_Written request_. From the lines below, gather each one that contains the word "Enable" and copy it out in full.

_Task material_.
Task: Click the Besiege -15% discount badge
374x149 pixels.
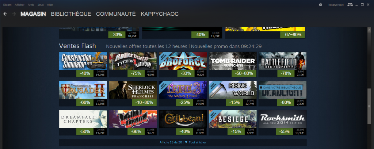Action: pyautogui.click(x=236, y=131)
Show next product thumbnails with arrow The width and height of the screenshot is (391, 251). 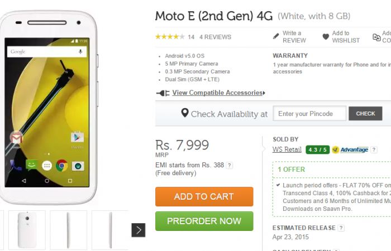pos(139,230)
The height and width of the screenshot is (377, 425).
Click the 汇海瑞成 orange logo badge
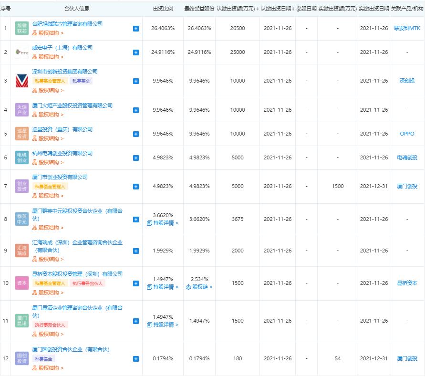(22, 251)
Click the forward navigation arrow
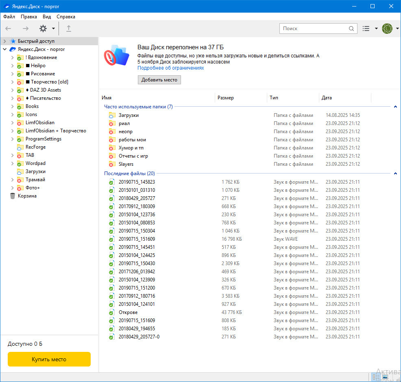The width and height of the screenshot is (401, 382). 26,29
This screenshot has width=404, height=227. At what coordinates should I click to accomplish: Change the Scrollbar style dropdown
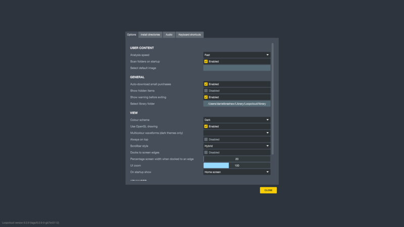tap(236, 146)
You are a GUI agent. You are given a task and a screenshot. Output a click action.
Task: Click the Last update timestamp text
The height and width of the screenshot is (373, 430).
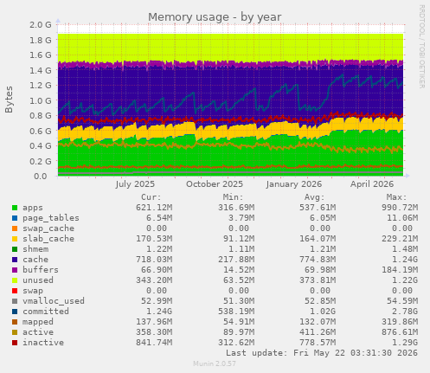(x=322, y=353)
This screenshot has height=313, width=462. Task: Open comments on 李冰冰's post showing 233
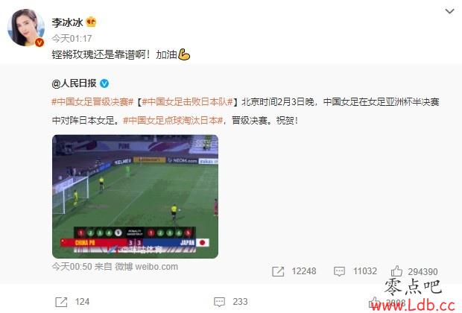pos(230,302)
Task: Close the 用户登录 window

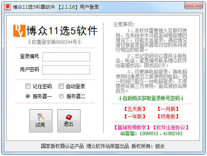Action: point(194,5)
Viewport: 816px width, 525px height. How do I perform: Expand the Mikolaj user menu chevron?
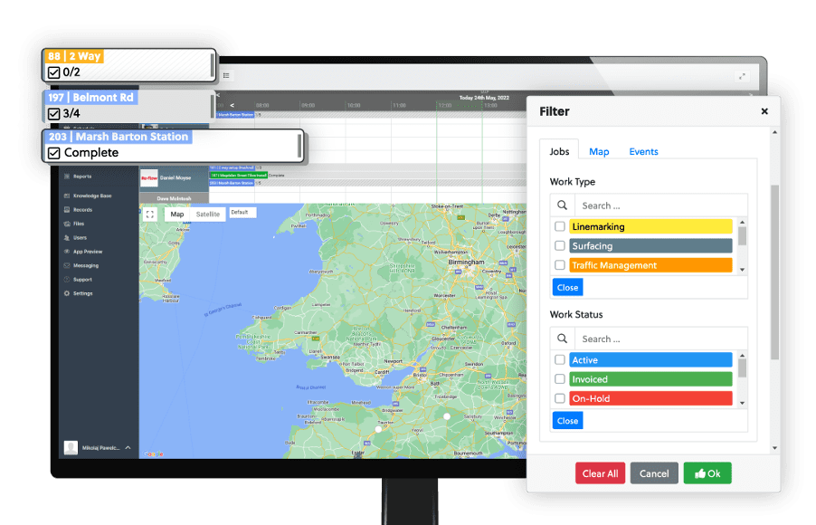point(128,447)
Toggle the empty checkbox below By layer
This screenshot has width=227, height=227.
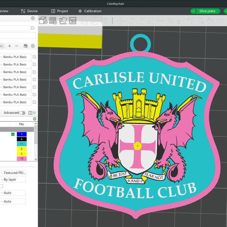[2, 186]
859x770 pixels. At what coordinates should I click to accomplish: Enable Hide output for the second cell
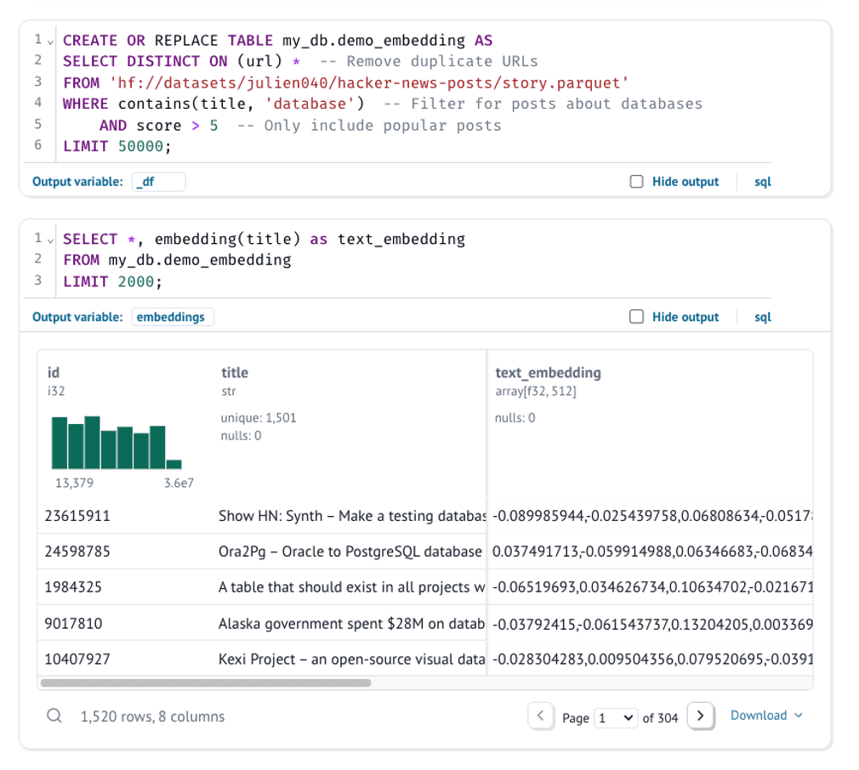click(636, 316)
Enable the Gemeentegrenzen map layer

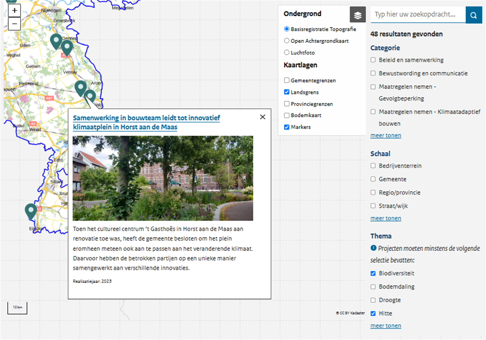(287, 81)
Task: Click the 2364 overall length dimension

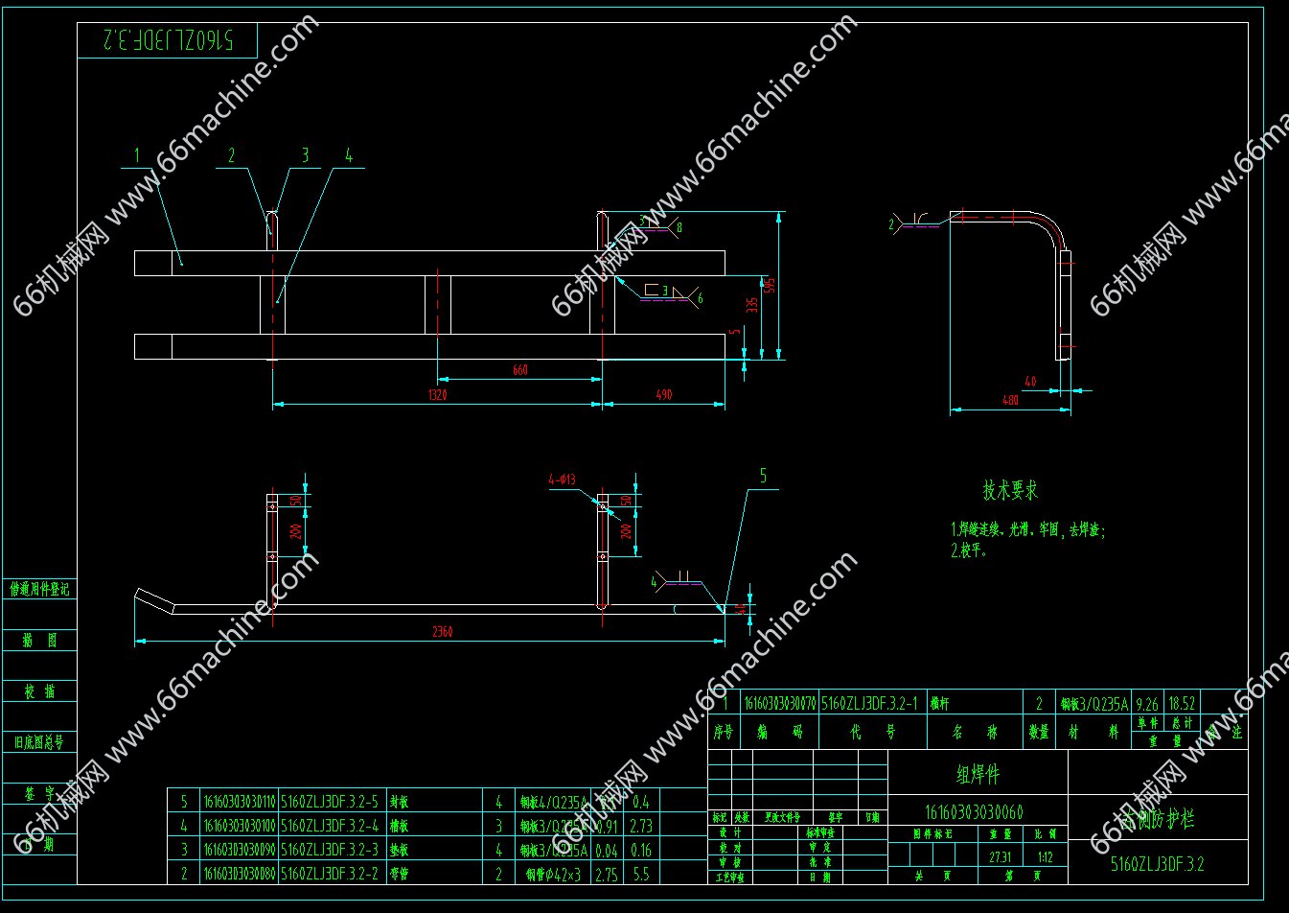Action: pyautogui.click(x=442, y=632)
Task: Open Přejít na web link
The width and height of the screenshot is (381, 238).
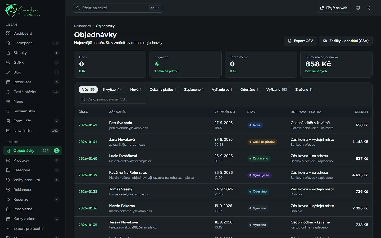Action: tap(334, 8)
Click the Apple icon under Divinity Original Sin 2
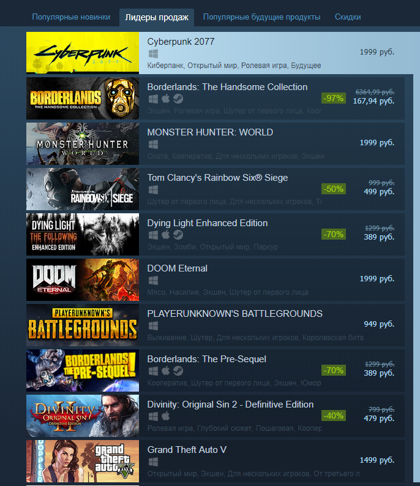420x486 pixels. pos(166,416)
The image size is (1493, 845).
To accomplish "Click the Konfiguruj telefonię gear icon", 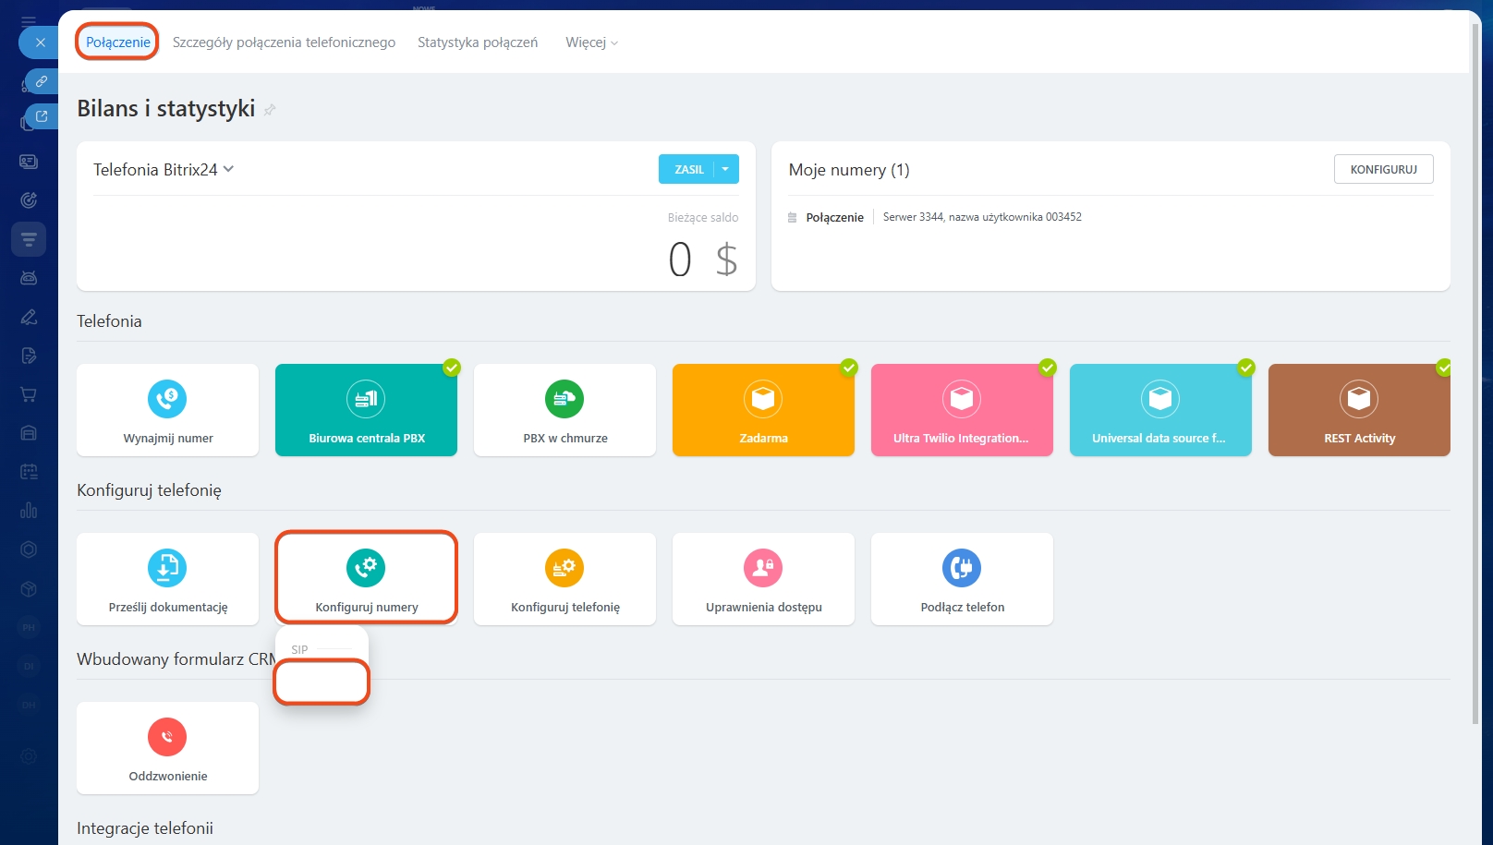I will [x=564, y=568].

_Completed exercise_.
859x770 pixels. At what coordinates should I click to accomplish: Enable Hide output for the second cell
Enable the Gemeentegrenzen map layer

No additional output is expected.